Majid Beiranvand, an Iranian journalist and editor-in-chief of the weekly publication “Horo”, has been sentenced to one year in prison and exile to Marvast county in Yazd province.
The case stemmed from a complaint filed by the governor of Lorestan province against Majid Beiranvand. He had previously republished an online signature campaign in his media outlet that criticized the Lorestan governor.
The issuance of a prison and exile sentence against a journalist based on a complaint from an Iranian government official comes at a time when the First Vice President of Iran had previously prohibited complaints against media outlets and journalists without the “approval and review by the Government’s Information Dissemination Working Group.” Prior to that, Masoud Pezeshkian, in the second week of his presidency, had agreed—concurrently with Journalist’s Day—to a request from the Tehran Provincial Association of Journalists to “withdraw complaints by government institutions against media professionals.”
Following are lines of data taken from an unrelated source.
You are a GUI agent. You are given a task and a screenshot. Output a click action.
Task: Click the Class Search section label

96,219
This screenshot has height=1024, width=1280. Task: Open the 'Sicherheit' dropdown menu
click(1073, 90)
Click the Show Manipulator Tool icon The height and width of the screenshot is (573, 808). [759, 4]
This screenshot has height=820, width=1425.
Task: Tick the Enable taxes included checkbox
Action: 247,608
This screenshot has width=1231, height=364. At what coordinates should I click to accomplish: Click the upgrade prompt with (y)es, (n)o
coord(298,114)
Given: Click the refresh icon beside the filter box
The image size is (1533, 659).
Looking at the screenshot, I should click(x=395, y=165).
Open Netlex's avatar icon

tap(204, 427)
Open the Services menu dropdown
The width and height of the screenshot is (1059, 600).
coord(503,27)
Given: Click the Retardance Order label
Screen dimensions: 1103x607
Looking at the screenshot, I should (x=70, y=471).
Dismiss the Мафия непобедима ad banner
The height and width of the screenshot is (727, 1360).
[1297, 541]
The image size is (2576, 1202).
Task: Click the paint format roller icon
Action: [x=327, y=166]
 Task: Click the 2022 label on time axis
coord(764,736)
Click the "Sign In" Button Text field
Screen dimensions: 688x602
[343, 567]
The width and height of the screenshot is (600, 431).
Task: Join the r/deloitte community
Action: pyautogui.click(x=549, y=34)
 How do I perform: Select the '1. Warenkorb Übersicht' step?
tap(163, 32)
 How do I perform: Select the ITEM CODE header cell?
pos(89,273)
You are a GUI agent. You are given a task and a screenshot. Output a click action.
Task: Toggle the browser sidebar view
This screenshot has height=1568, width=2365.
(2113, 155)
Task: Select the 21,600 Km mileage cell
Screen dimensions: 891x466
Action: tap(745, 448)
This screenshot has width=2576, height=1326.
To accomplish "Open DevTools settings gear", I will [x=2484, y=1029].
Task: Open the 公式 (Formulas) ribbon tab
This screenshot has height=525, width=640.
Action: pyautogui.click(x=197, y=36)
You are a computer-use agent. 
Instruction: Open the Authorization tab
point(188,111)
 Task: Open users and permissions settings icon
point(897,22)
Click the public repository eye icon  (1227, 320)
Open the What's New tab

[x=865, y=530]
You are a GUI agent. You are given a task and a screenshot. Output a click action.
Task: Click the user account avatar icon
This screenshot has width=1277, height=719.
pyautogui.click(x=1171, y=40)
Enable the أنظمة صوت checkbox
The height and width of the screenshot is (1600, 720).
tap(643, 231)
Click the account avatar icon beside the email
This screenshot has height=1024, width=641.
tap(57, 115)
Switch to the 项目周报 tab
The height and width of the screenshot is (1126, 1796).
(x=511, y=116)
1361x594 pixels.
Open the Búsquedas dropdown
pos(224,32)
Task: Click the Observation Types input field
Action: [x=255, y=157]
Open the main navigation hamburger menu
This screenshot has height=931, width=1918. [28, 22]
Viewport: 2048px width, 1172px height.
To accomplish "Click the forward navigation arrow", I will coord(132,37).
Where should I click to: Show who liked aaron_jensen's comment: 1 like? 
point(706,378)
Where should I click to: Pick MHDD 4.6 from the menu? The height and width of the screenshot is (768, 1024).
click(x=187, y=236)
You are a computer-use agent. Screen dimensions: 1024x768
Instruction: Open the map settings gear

Nevertheless, according to an investigative report by the Organization for Defending the Free Flow of Information (DeFFI), in the first 100 days of Masoud Pezeshkian’s presidency, authorities, institutions, and state-owned companies—not only failed to withdraw many of their existing complaints against journalists and media outlets but also filed new ones. During this period, at least 38 new judicial cases were opened against media and journalists, with government institutions and officials accounting for more than 50% (20 cases) of the complainants.